Two years ago, my youngest Dalmatian, Mac, broke his leg in three places while colliding with his older brother as they jumped high to compete for a ball. He had a twelve inch metal plate and twenty screws implanted to save it from amputation. You can still see the bumps under his skin and it always gives me the shivers to see his leg disfigured, however slightly, in this way.
During his recuperation he was confined to a crate in the family room for over four months, under the restraint of leashed walks only. To watch him confined in this way twenty-four hours a day was both sad and frustrating, as he was a young and rambunctious dog. Four months is an enormous amount of time, but he bore it with stoicism.
At last, however, he did recover and he now jumps joyfully in the air and clambers up and down over the sofas and our bed. You would never know he had injured himself–until the other day, when we came home from a short trip to find him limping and hopping around on three legs. The stairs were nearly impossible.
Frightened by the possibility that he might have fractured the leg again, I took him to the vet who took an x-ray of the leg and diagnosed the problem as a soft tissue injury that did not involve the bone. Mac improved for a week, but then began hopping about on three legs once more. Back to the vet, who this time diagnosed arthritis. It was, she postulated, causing pain in the leg and making him limp. Although my gut told me this might be incorrect considering his history, I have accepted it for the time being and we put him on a joint supplement and fish oil, with a temporary anti-inflammatory to keep him more comfortable.
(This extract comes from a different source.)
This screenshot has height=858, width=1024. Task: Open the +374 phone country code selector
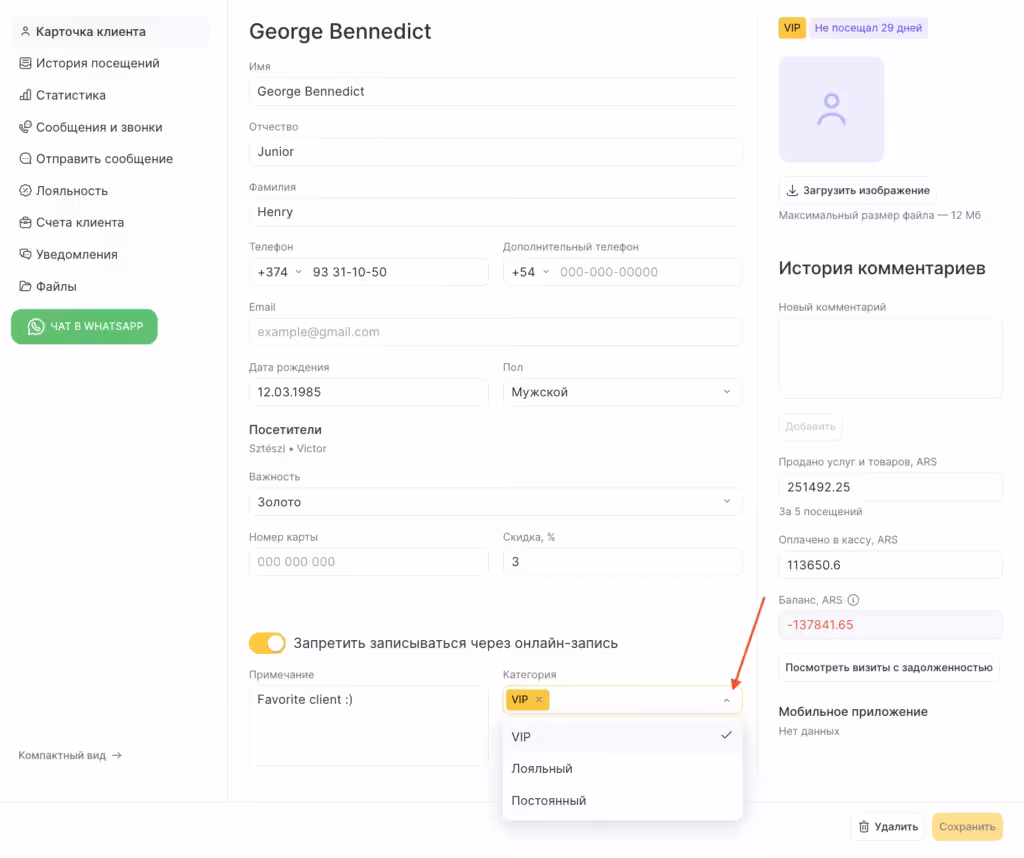[278, 272]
His diagnosis of arthritis made me think. I, myself, received a similar diagnosis for my foot last week, as it has become painful to walk on. I now wear a sneaker with a metal plate in the sole, just as Mac has a metal plate in his leg. I never expected that the two of us would have this in common!
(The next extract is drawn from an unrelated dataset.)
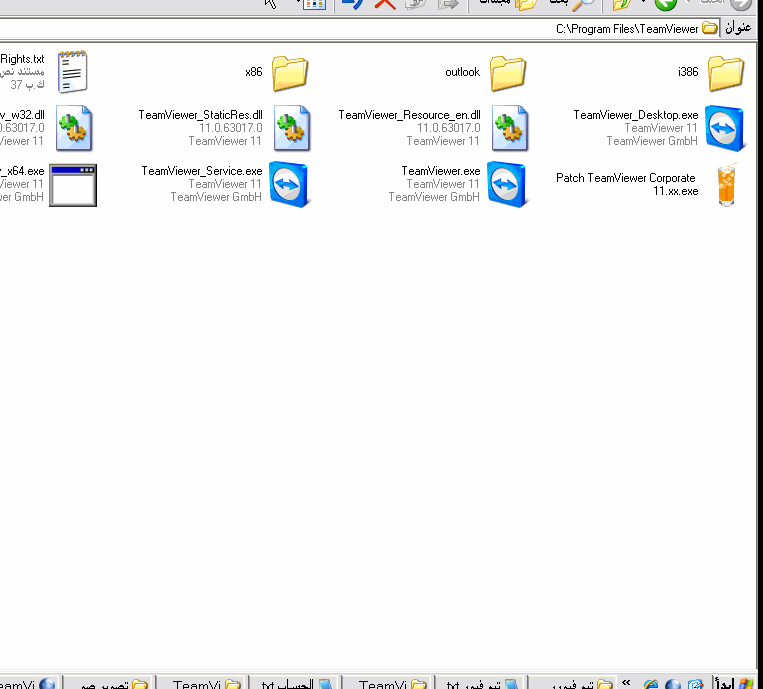763x689 pixels.
Task: Select the TeamViewer_Resource_en.dll file icon
Action: click(x=509, y=127)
Arthritis is usually a disease of aging, and for me, two spots in my foot have no cushioning between them and are rubbing against each other bone on bone. I turn sixty-seven in July and can’t quite believe that I have the same problem that plagued my grandmother at the end of her life.
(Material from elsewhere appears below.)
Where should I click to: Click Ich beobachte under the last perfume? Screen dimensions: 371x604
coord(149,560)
And yet, I am a grandmother too, with two little grandsons, one nearly three years and the other getting to be three months. Now I have a painful condition common to grandmothers and it makes me think about my own aging in a new way.
With the COVID pandemic having kept me from my hair salon, a long gray stripe graced the top of my head and I considered abandoning my blond highlighted hair and going totally natural, as have several of my friends. However, as I looked at the silver framing my face, I decided I couldn’t stand the idea and last week went in to have it colored once again. What a relief to look in the mirror and see my younger self, albeit it one with some wrinkles and sags.
Mac is aging and so am I, but he takes on the condition with much more equanimity. He is still the happy-go-lucky dog who seems like a pup rather than an aging “human years” dog, and that is a joy to see. While I don’t like that he has arthritis any more than I like the pain of my own, his acceptance of his age is a good example. There is nothing more beautiful than aging with grace, as well as continuing to challenge yourself to jump high for a ball–despite the limits Brad and I have now put upon that sort of energetic leap from Mac.
Maybe someday soon I will accept my own increasing years and let my hair grow in gray. Maybe someday soon I will stop being surprised to wake up in the morning and remember I am a grandmother. Maybe someday soon all this will come as a relief.
I remember my Nana and how vital she was at the end of her life. Aging can be marked with happiness, as is Mac’s, if only we make peace with this process, which is both inevitable and natural–metal plates excepted! I am working on it.